# Shampoo



## Titan1 (Jan 19, 2010)

Okay I know this is kind of a weird question but I want to ask my working dog friends. What kind of shampoo do you use? When Titan was very little I found an all Natural soap/shampoo from Nature's Sunshine that was safe for babies and puppies alike. I loved it . I have finally run out and can't find another one like it. I want something mild and natural that I can use as needed for showing. I don't want alot of perfumes or conditioner. He is fine but my other Golden had allergies so I am extra careful with him. I know someone has something they swear by..Thanks in advance.


----------



## Florabora22 (Nov 30, 2008)

Micro-tek, micro-tek, micro-tek! Flora's not a working dog, but she has plenty of coat to work with!


----------



## Megora (Jun 7, 2010)

This probably could fall under the 'bad owner' thread, but the only shampoo I use with my current golden is the Adams Flea and Tick shampoo. 

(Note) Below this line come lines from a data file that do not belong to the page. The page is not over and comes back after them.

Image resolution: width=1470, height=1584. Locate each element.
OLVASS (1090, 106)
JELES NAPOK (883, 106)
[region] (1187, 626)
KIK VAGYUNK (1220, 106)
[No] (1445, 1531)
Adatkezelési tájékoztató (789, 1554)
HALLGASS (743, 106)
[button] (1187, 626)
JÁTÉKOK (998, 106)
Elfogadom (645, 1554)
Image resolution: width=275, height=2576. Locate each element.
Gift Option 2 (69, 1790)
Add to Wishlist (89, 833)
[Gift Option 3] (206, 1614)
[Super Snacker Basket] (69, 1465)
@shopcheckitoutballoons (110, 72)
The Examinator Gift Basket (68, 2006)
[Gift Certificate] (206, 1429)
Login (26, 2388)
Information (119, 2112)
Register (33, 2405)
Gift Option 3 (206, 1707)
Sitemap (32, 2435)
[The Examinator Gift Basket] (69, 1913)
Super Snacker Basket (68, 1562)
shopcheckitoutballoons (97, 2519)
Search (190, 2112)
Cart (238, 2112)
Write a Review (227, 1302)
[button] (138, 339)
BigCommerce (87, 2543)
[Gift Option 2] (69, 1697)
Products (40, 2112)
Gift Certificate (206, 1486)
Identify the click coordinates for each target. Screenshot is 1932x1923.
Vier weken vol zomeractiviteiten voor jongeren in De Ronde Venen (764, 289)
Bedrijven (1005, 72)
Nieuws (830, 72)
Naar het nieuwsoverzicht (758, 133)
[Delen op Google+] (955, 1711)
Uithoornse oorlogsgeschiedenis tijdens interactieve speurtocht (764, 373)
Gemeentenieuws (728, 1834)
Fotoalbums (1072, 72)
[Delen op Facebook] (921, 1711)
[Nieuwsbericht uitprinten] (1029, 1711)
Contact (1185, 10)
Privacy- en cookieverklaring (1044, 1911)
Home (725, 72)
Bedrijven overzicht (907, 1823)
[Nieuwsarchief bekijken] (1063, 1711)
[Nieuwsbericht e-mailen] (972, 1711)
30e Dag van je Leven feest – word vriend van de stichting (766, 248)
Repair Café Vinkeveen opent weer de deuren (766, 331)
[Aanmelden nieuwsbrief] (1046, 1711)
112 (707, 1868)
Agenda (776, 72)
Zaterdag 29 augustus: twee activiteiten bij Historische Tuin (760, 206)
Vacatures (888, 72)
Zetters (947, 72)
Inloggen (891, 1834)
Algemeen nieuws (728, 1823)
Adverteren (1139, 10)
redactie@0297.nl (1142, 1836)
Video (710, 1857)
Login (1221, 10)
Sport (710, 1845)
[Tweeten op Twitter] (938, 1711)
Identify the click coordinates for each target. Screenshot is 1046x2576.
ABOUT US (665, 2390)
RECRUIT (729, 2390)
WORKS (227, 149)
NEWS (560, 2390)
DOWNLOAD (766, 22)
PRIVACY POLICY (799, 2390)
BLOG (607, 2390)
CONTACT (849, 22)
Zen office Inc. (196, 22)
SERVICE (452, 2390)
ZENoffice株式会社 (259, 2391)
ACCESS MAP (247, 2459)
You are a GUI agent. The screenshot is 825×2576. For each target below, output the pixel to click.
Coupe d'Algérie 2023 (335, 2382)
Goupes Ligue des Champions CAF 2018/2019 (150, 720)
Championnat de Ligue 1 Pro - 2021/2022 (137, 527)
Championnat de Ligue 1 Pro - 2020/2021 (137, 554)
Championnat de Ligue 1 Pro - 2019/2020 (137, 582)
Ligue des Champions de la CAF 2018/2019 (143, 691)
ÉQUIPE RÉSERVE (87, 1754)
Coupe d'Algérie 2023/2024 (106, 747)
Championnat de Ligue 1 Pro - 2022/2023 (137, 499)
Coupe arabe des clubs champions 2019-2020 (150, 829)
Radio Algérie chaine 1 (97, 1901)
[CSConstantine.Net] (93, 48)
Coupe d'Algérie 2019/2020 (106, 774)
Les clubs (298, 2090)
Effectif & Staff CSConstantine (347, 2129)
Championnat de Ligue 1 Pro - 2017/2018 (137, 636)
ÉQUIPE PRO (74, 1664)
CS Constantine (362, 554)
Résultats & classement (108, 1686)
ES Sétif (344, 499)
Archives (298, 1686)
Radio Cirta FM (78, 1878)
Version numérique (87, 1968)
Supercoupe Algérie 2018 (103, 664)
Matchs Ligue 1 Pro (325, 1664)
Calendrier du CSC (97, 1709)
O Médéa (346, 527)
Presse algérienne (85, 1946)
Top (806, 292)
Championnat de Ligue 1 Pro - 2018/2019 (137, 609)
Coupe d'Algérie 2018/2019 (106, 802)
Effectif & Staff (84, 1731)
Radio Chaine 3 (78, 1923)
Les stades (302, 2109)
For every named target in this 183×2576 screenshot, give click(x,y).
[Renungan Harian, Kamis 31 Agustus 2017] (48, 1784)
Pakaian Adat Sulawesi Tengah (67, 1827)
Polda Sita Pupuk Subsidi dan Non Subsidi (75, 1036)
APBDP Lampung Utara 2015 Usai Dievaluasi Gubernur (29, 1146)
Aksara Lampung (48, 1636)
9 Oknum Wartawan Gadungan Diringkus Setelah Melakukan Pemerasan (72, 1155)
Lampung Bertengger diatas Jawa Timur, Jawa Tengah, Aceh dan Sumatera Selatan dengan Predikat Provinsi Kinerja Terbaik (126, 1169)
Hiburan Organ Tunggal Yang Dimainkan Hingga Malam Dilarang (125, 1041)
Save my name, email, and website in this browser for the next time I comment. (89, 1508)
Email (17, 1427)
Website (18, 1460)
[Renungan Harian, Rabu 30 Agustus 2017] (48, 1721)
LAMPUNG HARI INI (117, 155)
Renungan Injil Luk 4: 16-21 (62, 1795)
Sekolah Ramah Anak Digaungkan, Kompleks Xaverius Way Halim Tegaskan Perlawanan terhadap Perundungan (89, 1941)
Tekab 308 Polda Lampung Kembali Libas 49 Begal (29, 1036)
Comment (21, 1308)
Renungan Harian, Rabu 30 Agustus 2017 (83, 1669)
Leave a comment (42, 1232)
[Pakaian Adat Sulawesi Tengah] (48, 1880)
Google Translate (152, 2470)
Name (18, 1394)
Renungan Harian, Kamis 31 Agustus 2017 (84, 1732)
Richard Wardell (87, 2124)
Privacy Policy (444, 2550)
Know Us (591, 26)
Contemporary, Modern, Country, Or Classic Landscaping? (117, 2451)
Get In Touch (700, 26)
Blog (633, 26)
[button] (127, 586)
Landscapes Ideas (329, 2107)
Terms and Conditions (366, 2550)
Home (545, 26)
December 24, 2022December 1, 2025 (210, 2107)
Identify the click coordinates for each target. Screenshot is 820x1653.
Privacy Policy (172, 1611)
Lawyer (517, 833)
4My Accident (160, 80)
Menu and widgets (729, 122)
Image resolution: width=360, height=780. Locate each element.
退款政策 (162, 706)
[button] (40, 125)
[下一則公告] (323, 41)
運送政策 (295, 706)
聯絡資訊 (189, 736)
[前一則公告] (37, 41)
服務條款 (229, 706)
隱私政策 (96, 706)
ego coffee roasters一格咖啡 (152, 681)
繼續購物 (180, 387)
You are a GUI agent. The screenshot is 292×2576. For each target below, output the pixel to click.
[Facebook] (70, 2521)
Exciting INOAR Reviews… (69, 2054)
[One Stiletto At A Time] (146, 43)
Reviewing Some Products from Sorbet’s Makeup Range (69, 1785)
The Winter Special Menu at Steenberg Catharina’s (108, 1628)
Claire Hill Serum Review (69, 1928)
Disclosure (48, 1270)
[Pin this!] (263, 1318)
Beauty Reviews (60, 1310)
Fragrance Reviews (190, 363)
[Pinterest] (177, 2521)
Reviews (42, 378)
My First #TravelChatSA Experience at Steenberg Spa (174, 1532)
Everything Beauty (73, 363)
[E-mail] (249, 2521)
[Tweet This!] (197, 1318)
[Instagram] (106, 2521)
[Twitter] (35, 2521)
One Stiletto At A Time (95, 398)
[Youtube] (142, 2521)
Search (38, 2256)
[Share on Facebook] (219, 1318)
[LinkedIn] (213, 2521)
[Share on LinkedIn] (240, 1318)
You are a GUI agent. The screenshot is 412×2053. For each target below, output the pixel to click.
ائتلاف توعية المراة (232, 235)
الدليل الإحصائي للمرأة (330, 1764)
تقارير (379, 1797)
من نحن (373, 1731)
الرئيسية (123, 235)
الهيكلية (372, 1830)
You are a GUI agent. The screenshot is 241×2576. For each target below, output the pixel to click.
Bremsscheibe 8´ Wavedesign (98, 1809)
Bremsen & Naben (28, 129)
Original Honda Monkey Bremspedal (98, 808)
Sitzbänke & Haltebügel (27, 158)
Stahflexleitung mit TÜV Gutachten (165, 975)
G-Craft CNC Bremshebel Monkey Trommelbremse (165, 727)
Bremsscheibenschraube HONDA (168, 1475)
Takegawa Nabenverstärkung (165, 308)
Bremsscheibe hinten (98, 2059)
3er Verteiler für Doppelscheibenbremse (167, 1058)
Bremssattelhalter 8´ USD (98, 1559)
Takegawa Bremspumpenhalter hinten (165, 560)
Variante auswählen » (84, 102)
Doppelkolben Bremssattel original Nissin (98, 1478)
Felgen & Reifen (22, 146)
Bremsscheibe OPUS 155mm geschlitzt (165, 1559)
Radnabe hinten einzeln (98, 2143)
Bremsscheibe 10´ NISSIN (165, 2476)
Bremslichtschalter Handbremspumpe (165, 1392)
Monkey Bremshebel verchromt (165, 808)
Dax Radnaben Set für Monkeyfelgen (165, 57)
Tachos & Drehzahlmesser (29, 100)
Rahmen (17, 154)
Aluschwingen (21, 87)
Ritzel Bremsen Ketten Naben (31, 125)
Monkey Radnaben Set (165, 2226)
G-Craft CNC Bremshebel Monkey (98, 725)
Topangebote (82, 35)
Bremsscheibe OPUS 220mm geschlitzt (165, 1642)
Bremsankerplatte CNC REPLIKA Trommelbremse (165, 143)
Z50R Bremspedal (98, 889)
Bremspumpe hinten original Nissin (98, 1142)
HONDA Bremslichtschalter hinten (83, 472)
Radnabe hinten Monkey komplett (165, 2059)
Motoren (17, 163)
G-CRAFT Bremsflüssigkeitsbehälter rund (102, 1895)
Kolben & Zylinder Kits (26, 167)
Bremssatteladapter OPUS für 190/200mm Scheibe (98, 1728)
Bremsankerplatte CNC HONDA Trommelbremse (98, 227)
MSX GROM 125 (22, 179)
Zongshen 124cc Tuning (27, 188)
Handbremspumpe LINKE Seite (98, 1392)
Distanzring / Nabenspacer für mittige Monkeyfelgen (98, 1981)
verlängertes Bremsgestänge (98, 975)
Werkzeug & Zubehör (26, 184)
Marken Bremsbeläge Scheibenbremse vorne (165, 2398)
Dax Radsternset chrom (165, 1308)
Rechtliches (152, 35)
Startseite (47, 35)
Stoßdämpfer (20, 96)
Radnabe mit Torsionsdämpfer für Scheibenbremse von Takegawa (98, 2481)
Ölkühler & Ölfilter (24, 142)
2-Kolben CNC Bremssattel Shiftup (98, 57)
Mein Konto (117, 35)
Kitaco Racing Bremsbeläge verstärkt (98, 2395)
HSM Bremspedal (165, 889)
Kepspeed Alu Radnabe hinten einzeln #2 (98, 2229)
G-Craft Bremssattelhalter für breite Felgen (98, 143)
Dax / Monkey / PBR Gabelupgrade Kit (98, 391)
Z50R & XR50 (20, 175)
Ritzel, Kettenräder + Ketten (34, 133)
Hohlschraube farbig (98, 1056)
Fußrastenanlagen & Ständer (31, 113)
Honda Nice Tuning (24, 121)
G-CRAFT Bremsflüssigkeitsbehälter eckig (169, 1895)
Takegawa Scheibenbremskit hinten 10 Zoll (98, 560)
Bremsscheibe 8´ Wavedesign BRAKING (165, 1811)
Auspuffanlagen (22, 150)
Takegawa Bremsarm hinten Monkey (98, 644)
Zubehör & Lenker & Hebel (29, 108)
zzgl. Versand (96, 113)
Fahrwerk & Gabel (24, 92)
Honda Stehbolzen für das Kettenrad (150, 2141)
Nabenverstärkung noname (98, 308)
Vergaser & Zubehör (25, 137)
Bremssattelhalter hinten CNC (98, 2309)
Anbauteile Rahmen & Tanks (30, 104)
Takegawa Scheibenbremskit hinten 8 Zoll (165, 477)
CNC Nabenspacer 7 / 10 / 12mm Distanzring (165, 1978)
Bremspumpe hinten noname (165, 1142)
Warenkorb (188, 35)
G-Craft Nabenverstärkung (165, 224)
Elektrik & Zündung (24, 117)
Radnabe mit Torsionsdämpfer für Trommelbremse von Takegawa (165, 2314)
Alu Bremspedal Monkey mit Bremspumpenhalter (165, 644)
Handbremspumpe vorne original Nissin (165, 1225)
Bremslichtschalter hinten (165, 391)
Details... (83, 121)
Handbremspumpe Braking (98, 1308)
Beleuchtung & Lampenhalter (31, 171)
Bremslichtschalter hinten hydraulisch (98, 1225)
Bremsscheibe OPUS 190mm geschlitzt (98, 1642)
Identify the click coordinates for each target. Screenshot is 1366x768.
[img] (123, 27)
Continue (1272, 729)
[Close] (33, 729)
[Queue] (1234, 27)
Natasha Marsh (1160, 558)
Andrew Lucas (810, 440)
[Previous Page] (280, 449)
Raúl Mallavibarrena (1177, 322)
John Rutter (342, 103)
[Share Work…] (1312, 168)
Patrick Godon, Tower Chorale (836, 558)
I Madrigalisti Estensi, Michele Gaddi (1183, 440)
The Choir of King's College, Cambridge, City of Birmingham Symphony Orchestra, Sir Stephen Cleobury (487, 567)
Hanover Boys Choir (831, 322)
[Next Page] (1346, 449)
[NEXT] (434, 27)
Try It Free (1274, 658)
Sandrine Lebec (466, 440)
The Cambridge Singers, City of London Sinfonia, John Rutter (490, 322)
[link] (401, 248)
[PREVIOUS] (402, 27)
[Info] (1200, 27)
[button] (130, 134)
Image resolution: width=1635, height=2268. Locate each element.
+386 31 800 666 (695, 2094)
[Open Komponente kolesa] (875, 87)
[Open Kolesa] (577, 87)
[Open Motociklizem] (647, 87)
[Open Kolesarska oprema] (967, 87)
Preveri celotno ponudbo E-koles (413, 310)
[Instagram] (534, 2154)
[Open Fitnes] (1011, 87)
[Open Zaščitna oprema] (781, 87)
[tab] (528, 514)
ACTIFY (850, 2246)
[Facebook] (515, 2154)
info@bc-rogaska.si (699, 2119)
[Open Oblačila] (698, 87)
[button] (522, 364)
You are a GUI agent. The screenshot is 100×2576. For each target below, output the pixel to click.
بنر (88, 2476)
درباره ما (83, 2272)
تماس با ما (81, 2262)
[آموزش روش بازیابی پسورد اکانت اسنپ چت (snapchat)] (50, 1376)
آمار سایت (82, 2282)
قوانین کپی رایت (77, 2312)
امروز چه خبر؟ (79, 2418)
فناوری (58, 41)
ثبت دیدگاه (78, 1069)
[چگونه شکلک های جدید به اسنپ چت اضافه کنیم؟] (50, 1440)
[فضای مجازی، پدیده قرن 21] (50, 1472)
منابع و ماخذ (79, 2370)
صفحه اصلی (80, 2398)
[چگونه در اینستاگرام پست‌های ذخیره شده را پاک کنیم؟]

I love the way it smells. And it leaves my dog's coat shinier and softer than any other shampoos I've used on previous dogs. 

I bought the bottle when I brought a flea-infested barn kitten home. Then I used it on the current golden after I found a tick on him. And thought he looked and smelled great afterwards. Plus it already has stuff in it for sensitive skin dogs. :curtain:


----------



## Penny & Maggie's Mom (Oct 4, 2007)

kdmarsh said:


> Micro-tek, micro-tek, micro-tek! Flora's not a working dog, but she has plenty of coat to work with!


 
HAHAHAHA! I'm SO glad I'm not the only one touting micro-tek (www.eqyss.com btw). BEST shampoo out there IMO.


----------



## K9-Design (Jan 18, 2009)

Micro-Tek really is awesome, love it 

However I have been using my same home-made kind for 15 some odd years and swear by it. "Try it -- you'll love it"

Equal parts clear Softsoap antibacterial hand soap, white vinegar and water. Wash, rinse and serve.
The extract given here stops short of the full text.